*Problem set:*
#1 For each statement (a), (b) and (c) below, say yes or no depending on whether it agrees with the Shibuya drinking survey article, and quote the words from the article that decide it. (a) Shinjuku came first for the sixth year in a row. (b) The survey only counted people between 18 and 65. (c) Shibuya was already outside the top 10 in last year's survey.
#2 Extend the Shibuya drinking survey article, picking up right after its last sentence.

*Reading text:*
"""
Tokyo’s Shibuya losing popularity as a place to go drinking, drops out of top 10 in survey

What’s behind the Shibuya slide as a spot to grab a drink?

Japanese restaurant information website Hot Pepper recently conducted its latest user survey, and among the questions it asked Tokyo-area residents is which neighborhoods they like to go out for drinks in. Downtown Tokyo’s Shinjuku was the top pick for the sixth straight year, followed by the Tokyo Station surroundings and Ginza in second and third place, which swapped positions since last year’s poll.

However, there’s one internationally famous part of Tokyo that’s no longer anywhere to be found in the top 10: Shibuya.

A total of 2,858 responses were collected from residents of Tokyo and its neighboring prefectures of Kanagawa, Chiba, and Saitama between the ages of 20 (the legal drinking age in Japan) and 59. Though it squeezed into the top 10 last year, in this year’s survey Shibuya dropped two places, down to 12th overall and behind eight other Tokyo neighborhoods. Shibuya even lost out to Omiya in Saitama, often derided as one of the least fashionable prefectures of Japan.

Neighborhoods respondents want to go drinking in
1. Shinjuku (Tokyo)
2. Tokyo Station area (Tokyo)
3. Ginza (Tokyo)
4. Shinbashi (Tokyo)
5. Ueno (Tokyo)
6. Yokohama Station area (Kanagawa Prefecture)
7. Ikebukuro (Tokyo)
8. Ebisu (Tokyo)
9. Minato Mirai (Kanagawa Prefecture)
10. Akasaka Mitsuke (Tokyo)
11.Omiya (Saitama Prefecture)
12. Shibuya (Tokyo)

▼ By the way, if you’re wondering why Tokyo’s Roppongi isn’t in the top 12, the neighborhood has long been a more popular hangout for foreign tourists and expats than for Japanese locals.

It wasn’t all that long ago that Shibuya was considered one of the top drinking spots in Tokyo, right up there with Shinjuku and Ginza. So what’s happened? Hot Pepper’s researchers have some theories, pointing out a couple of things the survey’s top rankers have that Shibuya doesn’t.
"""
*Material provided:*
"""
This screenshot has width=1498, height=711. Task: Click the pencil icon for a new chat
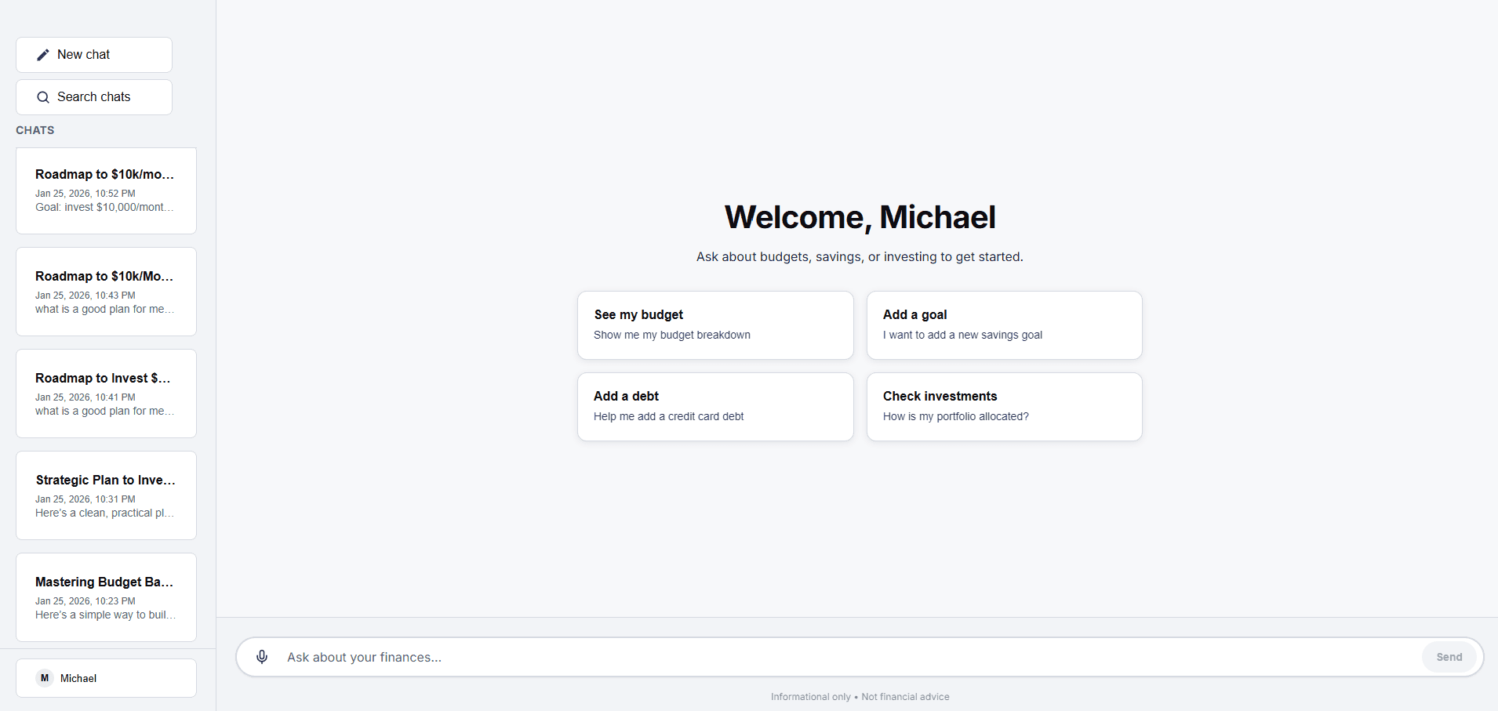(43, 54)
"""
*Responses in order:*
#1
(a) Yes: "Downtown Tokyo’s Shinjuku was the top pick for the sixth straight year"
(b) No: "between the ages of 20 (the legal drinking age in Japan) and 59"
(c) No: "Though it squeezed into the top 10 last year"

#2
The first thing Shibuya is missing is a well-developed underground entertainment center. This might seem surprising to anyone who’s walked through the long tunnel that stretches northwest from Shibuya Station’s subway gates for multiple blocks, but Shinjuku and Tokyo Stations’ are on a whole other level, not only providing easy access to much of the neighborhood’s above-ground pubs and restaurants, but also having plenty of their own within the subterranean centers. Shibuya Station’s tunnels, on the other hand, don’t have any restaurant rows of their own, and they mainly run along the outside edge of the neighborhood, making them less convenient for navigating to places to eat and drink in Shibuya’s interior, especially if you’ve got a moderate or larger-sized group of people meeting up.

Of course, you could always go up to the Shibuya streets and walk from there, but that leads to another aspect the researchers think is hurting the neighborhood in the rankings: a lack of identity.

Once again comparing with top-ranking Shinjuku, Shinjuku itself has a handful of distinct sub-neighborhoods within it. Kabukicho is the place for rowdy, or some might even say sleazy, bars. Sanchome, with its fashion-conscious department stores and more elegant eateries, attracts a clientele of young women. The west side of Shinjuku Station has plenty of down-to-earth izakaya pubs for crowds of thirsty salarymen to stop in at on their way home from the office.

Shibuya, though, is more of a hodgepodge these days, in terms of how it’s laid out. The neighborhood has fast food joints and clothing shops that appeal to teens and early twenty-somethings, office skyscrapers with older adult professionals, and, in recent years, no shortage of souvenir and specialty shops clearly aimed at accommodating the massive inflow of foreign tourists who come to Shibuya to take photos in front of the statue of faithful dog Hachiko and then film selfies as they walk across the world-famous Shibuya Scramble intersection with their phones in their outstretched hands. Unlike in many other neighborhoods that ranked higher in the survey, Shibuya’s youth, mature adult, and international traveler-oriented attractions are all kind of mixed together geographically, which makes it hard for the neighborhood to have sub-pockets with their own identities, the researchers say. It’s not that Shibuya feels bland or dull, but the lack of a defining atmosphere, even at the zoomed-in level, can mean it doesn’t really feel like the perfect spot to any one demographic.

But even if Shibuya isn’t someplace as many people are thinking to go out of their way to grab a drink in, what about the employees of companies with offices in the neighborhood? Shouldn’t a lot of them already be in Shibuya five times a week, making it, by default, where they’ll grab a beer or two after their shifts end? Not necessarily. As the researchers point out, many of the largest corporations with offices in Shibuya are in the IT industry, in which partial work-from-home options are more prevalent than other fields, and the work also tends to attract less traditionally gregarious individuals than, say, sales work, all of which could be contributing to Shibuya’s declining popularity as a place to drink among the survey respondents.

▼ When you work from home, there’s no need to go to a pub for a drink if you’ve already got a couple of cold ones in your fridge.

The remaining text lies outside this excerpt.